Les règles sont assouplies par l’article 48, qui contient les conditions d’exercice de l’activité accessoire. Parmi celles-ci, l’obligation de déclaration est primordiale, puisqu’elle permet d’assurer l’effectivité du contrôle.

La cour rappelle également que les conditions sont cumulatives et que, s’il n’est pas satisfait à l’une d’entre elles, le chômeur est susceptible de perdre le droit aux allocations.

Appliquant ces principes à l’espèce tranchée, elle souligne en premier lieu l’assujettissement au statut social des travailleurs indépendants pendant la période de dix mois, et ce en qualité d’aidant. L’intéressé s’est ainsi vu confier la gestion générale de l’activité, le membre de sa famille exploitant celle-ci (restaurant) le faisant en personne physique.

Le caractère gratuit de l’aide n’est pas contesté. Il y a cependant activité exercée et, pour la cour, il s’agit d’une activité pour compte propre.
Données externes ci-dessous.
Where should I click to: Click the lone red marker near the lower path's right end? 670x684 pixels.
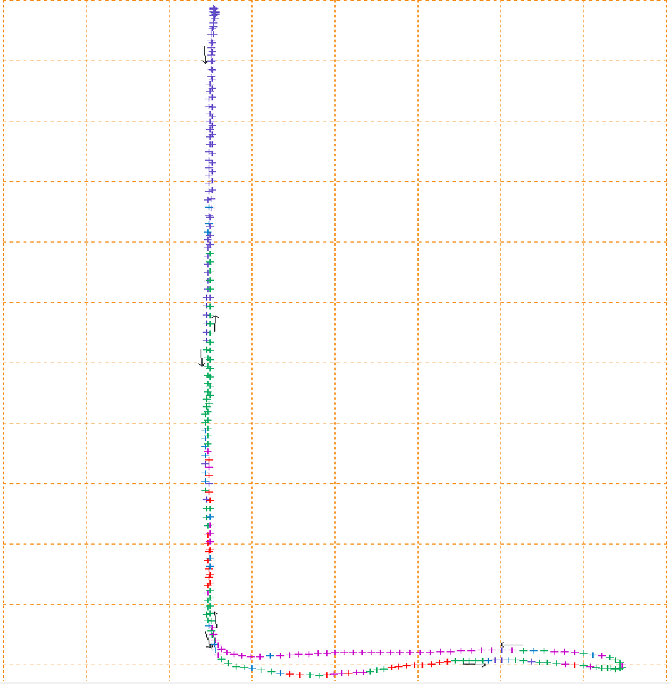coord(575,665)
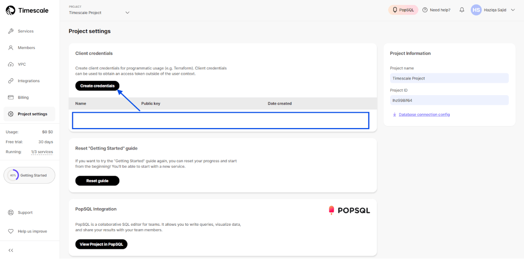524x270 pixels.
Task: Click the Billing card icon
Action: click(11, 97)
Sur le fait que celle-ci a consisté essentiellement en l’apport de connaissances de gestion de base, la cour rappelle les exigences posées par la loi du 10 février 1998 à cet égard (loi-programme pour la promotion de l’entreprise indépendante), étant que les connaissances de gestion de base doivent être prouvées et que celles-ci doivent l’être par le chef d’entreprise, par son conjoint ou par la personne physique qui exerce effectivement la gestion journalière. La cour souligne ce dernier point. Il en découle que l’intéressé doit être considéré comme ayant assuré cette gestion de manière effective. Il était d’ailleurs légalement tenu d’exercer celle-ci du fait de l’apport des connaissances de base. Il y a dès lors activité effective, qui n’était pas limitée à la gestion des biens propres.

La première décision de l’ONEm est confirmée et le remboursement également.

Pour ce qui est de la demande incidente de l’ONEm, la cour confirme cependant la réduction de la sanction à une semaine, et ce eu égard à l’absence d’antécédents et à la circonstance que l’intéressé avait une activité salariée, le bénéfice des allocations de chômage l’étant à titre temporaire.

Enfin, pour ce qui est de la seconde décision, portant sur la période à venir, elle est annulée dans la mesure où l’intéressé avait mis un terme à l’activité en cause.

Intérêt de la décision

Il est régulièrement constaté que, pour « rendre service » (ainsi que plaidé en la présente espèce) ou pour d’autres motifs, un bénéficiaire d’allocations de chômage permet à un tiers d’exercer une activité exigeant une inscription au registre du commerce et de l’artisanat afin de remplir les conditions légales, eu égard aux exigences en matière de connaissances de gestion de base. La loi du 10 février 1998 permet, comme l’a rappelé la cour, que celles-ci soient établies soit par le chef d’entreprise indépendant, soit par son conjoint, ou encore par un tiers, qui sera alors la personne qui exerce effectivement la gestion journalière.

La jurisprudence en la matière est constante, ce dernier arrêt en apportant encore la confirmation : du fait des conditions posées par la loi du 10 février 1998, il y a automatiquement exercice d’une activité incompatible avec le bénéfice des allocations de chômage. La circonstance, en l’espèce, que la comptabilité de l’entreprise était effectuée par un tiers est indifférente.